## What is needed
Your answer should be the lines below from the one holding "admin (549, 275)" through the one holding "PHOTOS (89, 1113)", copied exactly and with nothing else.

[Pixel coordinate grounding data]
------------------------------------------------------------------------
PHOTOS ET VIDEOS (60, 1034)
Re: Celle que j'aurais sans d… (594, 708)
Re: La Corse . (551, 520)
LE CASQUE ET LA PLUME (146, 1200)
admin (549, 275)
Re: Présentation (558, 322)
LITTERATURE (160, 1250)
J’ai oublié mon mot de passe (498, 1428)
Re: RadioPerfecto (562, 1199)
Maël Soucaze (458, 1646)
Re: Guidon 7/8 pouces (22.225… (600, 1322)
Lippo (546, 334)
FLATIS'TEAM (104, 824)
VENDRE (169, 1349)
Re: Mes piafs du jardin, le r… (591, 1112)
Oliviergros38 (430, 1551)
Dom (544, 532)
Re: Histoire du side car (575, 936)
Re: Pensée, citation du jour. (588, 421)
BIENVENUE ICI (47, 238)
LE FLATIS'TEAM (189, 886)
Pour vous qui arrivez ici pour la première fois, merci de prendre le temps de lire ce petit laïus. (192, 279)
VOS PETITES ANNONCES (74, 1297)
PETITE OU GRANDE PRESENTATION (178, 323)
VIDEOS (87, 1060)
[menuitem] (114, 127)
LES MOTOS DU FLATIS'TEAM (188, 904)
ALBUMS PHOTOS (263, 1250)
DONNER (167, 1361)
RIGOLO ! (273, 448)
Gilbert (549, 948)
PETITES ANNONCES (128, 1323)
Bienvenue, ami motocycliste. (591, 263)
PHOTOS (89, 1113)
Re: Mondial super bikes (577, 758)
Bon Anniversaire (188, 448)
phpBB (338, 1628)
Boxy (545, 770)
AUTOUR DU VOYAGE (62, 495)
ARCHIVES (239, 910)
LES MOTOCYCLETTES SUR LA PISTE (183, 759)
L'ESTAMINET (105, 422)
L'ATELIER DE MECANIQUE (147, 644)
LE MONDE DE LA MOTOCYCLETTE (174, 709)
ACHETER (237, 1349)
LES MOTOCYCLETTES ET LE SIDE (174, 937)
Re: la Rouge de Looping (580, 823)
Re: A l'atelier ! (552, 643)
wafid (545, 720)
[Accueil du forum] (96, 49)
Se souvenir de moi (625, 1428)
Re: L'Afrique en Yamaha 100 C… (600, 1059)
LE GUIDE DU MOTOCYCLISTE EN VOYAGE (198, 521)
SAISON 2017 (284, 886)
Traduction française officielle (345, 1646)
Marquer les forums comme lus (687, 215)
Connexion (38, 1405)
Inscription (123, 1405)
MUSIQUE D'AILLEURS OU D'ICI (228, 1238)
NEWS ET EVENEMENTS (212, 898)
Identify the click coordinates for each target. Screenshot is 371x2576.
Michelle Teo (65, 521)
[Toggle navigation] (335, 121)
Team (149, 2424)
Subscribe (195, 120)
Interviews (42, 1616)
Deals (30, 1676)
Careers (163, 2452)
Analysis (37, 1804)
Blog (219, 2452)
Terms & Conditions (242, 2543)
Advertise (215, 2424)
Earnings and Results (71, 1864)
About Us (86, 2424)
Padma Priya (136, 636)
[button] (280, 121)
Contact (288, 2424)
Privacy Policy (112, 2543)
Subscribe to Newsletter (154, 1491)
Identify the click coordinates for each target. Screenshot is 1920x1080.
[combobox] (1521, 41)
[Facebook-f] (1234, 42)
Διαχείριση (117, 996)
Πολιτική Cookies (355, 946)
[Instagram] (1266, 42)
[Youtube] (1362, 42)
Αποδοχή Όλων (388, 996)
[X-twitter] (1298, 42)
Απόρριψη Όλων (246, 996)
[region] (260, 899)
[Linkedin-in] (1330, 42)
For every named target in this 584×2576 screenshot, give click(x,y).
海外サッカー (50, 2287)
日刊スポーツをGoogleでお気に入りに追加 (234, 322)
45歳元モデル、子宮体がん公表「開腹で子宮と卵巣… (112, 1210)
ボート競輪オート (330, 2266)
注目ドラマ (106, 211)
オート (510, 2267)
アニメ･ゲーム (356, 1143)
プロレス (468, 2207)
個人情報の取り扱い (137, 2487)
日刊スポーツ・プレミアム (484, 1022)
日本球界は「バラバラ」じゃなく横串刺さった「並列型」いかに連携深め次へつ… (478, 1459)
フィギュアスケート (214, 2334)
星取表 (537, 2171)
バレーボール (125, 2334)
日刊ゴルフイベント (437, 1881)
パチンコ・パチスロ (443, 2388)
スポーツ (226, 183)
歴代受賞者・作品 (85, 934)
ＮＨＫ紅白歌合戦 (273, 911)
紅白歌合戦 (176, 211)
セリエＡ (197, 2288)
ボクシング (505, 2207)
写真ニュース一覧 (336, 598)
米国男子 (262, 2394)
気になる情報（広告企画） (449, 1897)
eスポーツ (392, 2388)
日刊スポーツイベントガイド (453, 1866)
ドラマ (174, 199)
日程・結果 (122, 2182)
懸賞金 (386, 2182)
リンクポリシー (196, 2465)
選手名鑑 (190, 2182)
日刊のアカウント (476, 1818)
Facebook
------------------------------------------------------------------------
## Answer below
admin (549, 275)
Re: Présentation (558, 322)
LITTERATURE (160, 1250)
J’ai oublié mon mot de passe (498, 1428)
Re: RadioPerfecto (562, 1199)
Maël Soucaze (458, 1646)
Re: Guidon 7/8 pouces (22.225… (600, 1322)
Lippo (546, 334)
FLATIS'TEAM (104, 824)
VENDRE (169, 1349)
Re: Mes piafs du jardin, le r… (591, 1112)
Oliviergros38 (430, 1551)
Dom (544, 532)
Re: Histoire du side car (575, 936)
Re: Pensée, citation du jour. (588, 421)
BIENVENUE ICI (47, 238)
LE FLATIS'TEAM (189, 886)
Pour vous qui arrivez ici pour la première fois, merci de prendre le temps de lire ce petit laïus. (192, 279)
VOS PETITES ANNONCES (74, 1297)
PETITE OU GRANDE PRESENTATION (178, 323)
VIDEOS (87, 1060)
[menuitem] (114, 127)
LES MOTOS DU FLATIS'TEAM (188, 904)
ALBUMS PHOTOS (263, 1250)
DONNER (167, 1361)
RIGOLO ! (273, 448)
Gilbert (549, 948)
PETITES ANNONCES (128, 1323)
Bienvenue, ami motocycliste. (591, 263)
PHOTOS (89, 1113)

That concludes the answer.